There’s a line by the American poet Franz Wright that reminds me a lot of this aspect of John’s story.  It’s from a poem in his collection Walking  to Martha’s Vineyard, and in it he urges the reader to, “Set the mind before the mirror of eternity and everything will work.”  Which is kind of what I imagine John trying to do to his readers: remind them that, if you consider your life and your problems in the context of eternity, then you’ll probably gain a much healthier – and maybe more hopeful – perspective on them.

“Set the mind before the mirror of eternity and everything will work.”

The other reason I find this passage reassuring is just a few lines from the end, where he says “From his fullness we have all received grace upon grace.”  In fact, by way of a little personal anecdote, I distinctly remember reading this passage in church at this time last year, and that line really jumping out at me for the first time after so many years of reading it.  (I also recall not liking my sermon manuscript all that much, and considered just repeating that line a few times and sitting down rather than slogging through what I’d written!)

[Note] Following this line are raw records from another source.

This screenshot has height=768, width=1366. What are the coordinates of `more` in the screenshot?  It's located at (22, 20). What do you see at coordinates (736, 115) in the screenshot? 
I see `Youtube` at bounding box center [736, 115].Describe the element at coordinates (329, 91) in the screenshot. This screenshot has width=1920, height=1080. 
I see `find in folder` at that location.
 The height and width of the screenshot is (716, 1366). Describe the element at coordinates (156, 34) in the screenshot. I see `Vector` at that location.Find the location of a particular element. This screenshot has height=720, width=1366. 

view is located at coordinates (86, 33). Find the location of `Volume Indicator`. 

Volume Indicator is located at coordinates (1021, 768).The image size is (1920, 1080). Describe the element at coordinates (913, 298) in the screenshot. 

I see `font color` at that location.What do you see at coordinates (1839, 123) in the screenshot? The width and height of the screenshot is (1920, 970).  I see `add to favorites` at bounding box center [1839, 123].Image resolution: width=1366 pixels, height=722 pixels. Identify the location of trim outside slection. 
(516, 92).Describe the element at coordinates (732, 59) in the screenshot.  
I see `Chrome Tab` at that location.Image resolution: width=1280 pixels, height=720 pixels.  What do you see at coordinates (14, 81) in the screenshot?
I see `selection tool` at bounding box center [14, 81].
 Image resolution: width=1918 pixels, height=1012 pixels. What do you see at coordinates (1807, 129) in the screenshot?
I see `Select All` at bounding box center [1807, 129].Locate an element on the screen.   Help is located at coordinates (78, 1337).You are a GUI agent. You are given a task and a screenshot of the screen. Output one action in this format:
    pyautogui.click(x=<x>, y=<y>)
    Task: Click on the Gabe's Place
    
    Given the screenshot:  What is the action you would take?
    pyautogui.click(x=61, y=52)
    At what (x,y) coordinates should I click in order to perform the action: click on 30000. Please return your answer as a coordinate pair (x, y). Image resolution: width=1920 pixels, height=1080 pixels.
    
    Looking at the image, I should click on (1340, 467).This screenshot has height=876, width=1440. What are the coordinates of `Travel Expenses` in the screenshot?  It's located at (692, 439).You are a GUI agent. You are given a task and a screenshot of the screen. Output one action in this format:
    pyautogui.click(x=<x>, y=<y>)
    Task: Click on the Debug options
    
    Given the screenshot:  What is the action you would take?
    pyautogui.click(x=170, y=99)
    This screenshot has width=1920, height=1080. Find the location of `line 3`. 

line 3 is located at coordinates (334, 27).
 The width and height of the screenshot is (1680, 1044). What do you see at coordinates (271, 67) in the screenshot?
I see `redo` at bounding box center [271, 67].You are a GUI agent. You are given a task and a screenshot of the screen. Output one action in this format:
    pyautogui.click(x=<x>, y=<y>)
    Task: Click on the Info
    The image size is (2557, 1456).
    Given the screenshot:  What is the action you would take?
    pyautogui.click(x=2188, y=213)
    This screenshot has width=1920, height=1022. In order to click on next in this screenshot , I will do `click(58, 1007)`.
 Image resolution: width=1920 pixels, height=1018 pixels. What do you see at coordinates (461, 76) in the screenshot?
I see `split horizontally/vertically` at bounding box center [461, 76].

But it’s really striking.  “Grace upon Grace.”  Grace is one of those things that, by its very definition, is superfluous and overly abundant, so the redundancy here is meant to make it jump out at us. The image that it conjures for me at this time of year is of warm blankets piled one upon the other so that you’re never in danger of being cold: “From his fullness, we have received grace upon grace.”

SO, order, perspective, and warmth – all  things we need at this time of the year, and all here in John’s Nativity.